Cajkovskij prima del Muro di Berlino
Alla Monnaie una Dama di picche con l'incisiva la direzione di Nathalie Stutzmann
Ha atteso due anni, fermata dalla pandemia, questa nuova produzione della Dama di picche di Čajkovskij che finalmente è andata in scena alla Monnaie senza essere bloccata nuovamente da considerazioni politiche estranee all’arte. Il regista ungherese David Marton ha trasportato la storia alla fine del periodo sovietico proponendo come elemento visuale centrale un brutto condominio con l’intonaco cadente, che si apre e gira per evocare i diversi ambienti, onnipresente la radio e non poteva mancare in questo contesto una scena di spaccio di calze di contrabbando, con i protagonisti che indossano i brutti vestiti, già fuori moda per l’Occidente, che i russi ancora indossavano prima della caduta del muro di Berlino. Inoltre il regista ha inserito una nuova figura in scena, quella dello stesso compositore, interpretato dal pianista Alfredo Abbati, che apre e chiude lo spettacolo circondato da quinte azzurrine che richiamano il colore del teatro Mariinskij a San Pietroburgo dove l’opera è stata creata nel 1890. Ma entrambe queste idee, non apportano nulla di nuovo all’opera, anzi le scene firmate da Christian Friedländerl, collaboratore abituale del regista, lasciano con un sentimento di mancanza sia della bellezza della natura, della sua poesia, tanto evocata sopratutto nelle arie iniziali, in contrasto con la tragedia umana che sta per compiersi, e si prova pure un nostalgico sentimento di privazione dello splendore degli ambienti nobiliari russi di fine Ottocento che sono innegabilmente pure elemento che fa amare le opere di Čajkovskij. Il visuale è però in alcuni momenti più carico di significato, ad esempio, quando il giocatore Hermann è interamente circondato da rombi in bianco e nero con effetti ottici che danno l’impressione concreta dell’illusione e della dipendenza ossessionante senza vie d’uscita. Anche l’intermezzo pastorale, omaggio di Čajkovskij a Mozart, funziona trasformato in una improbabile recita condominiale con i personaggi in costume, anche il pianista è vestito di pelli e clava, che poi diventano degli ironici dubbi e incubi che rincorrono danzando.
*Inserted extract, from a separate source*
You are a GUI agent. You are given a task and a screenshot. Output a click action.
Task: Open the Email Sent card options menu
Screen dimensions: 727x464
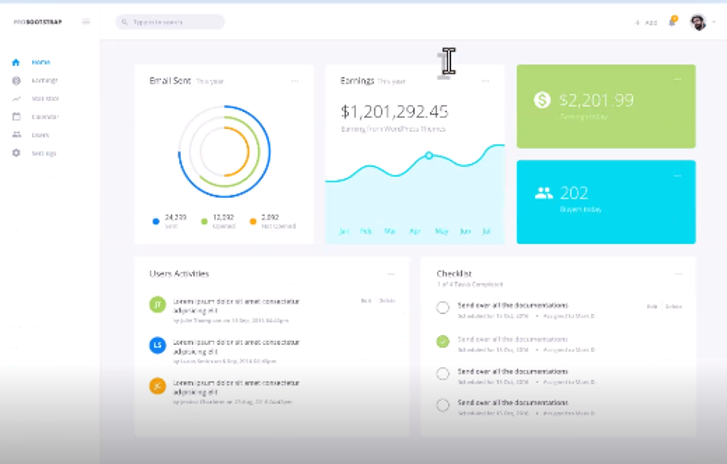(x=295, y=81)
La parte musicale è più sostanzialmente interessante, sia per la direzione di Nathalie Stutzmann che per la bravura degli interpreti. L’ex contralto Stutzmann, al suo debutto sul podio della Monnaie, regala un’interpretazione molto asciutta e precisa della partitura di Čajkovskij, raffinata e attentamente descrittiva, melodiosa e romantica ma per niente melensa, a tratti un po’ forte, non si può negare, ma complessivamente una lettura moderna della Dama di Picche, più moderna della regia. E’ innegabile comunque che l’orchestra, sopratutto all’inizio, copre un po’ la bella voce del tenore russo Dmitry Golovnin nei panni di Hermann, ma la sua intensa interpretazione melodica, compensa la mancanza, sopratutto iniziale, di volume. Molto bello il suo duetto con il principe Yeletsky, interpretato dal baritono sudafricano Jacques Imbrailo, perfetto per la parte, in cui si contrappongono la disperazione del primo e la felicità del secondo. Non delude le attese poi il soprano russo Anna Nechaeva come Liza, qui nel suo repertorio d’elezione dove brilla per il suo bel timbro lirico drammatico. Ha un qualcosa di dandy, attraente con i suoi capelli a caschetto lunghi anni ‘60, poi il conte Tomsky interpretato dal baritono francese Laurent Naouri, mentre non sono centrati i personaggi della Contessa e di Polina, malgrado siano entrambi affidati a due bravi mezzosoprani svedesi: la prima, interpretata da Anne Sofie Von Otter, è stata trasformata dalla regia in una nobile vecchina decaduta a cui manca però la scintilla del diabolico; la seconda, Charlotte Hellekant, è penalizzata dall’apparire, in contrasto con quel che canta, una Polina piuttosto volgare. Apprezzabile il coro diretto dal maestro tedesco Christoph Heil, al suo debutto alla Monnaie.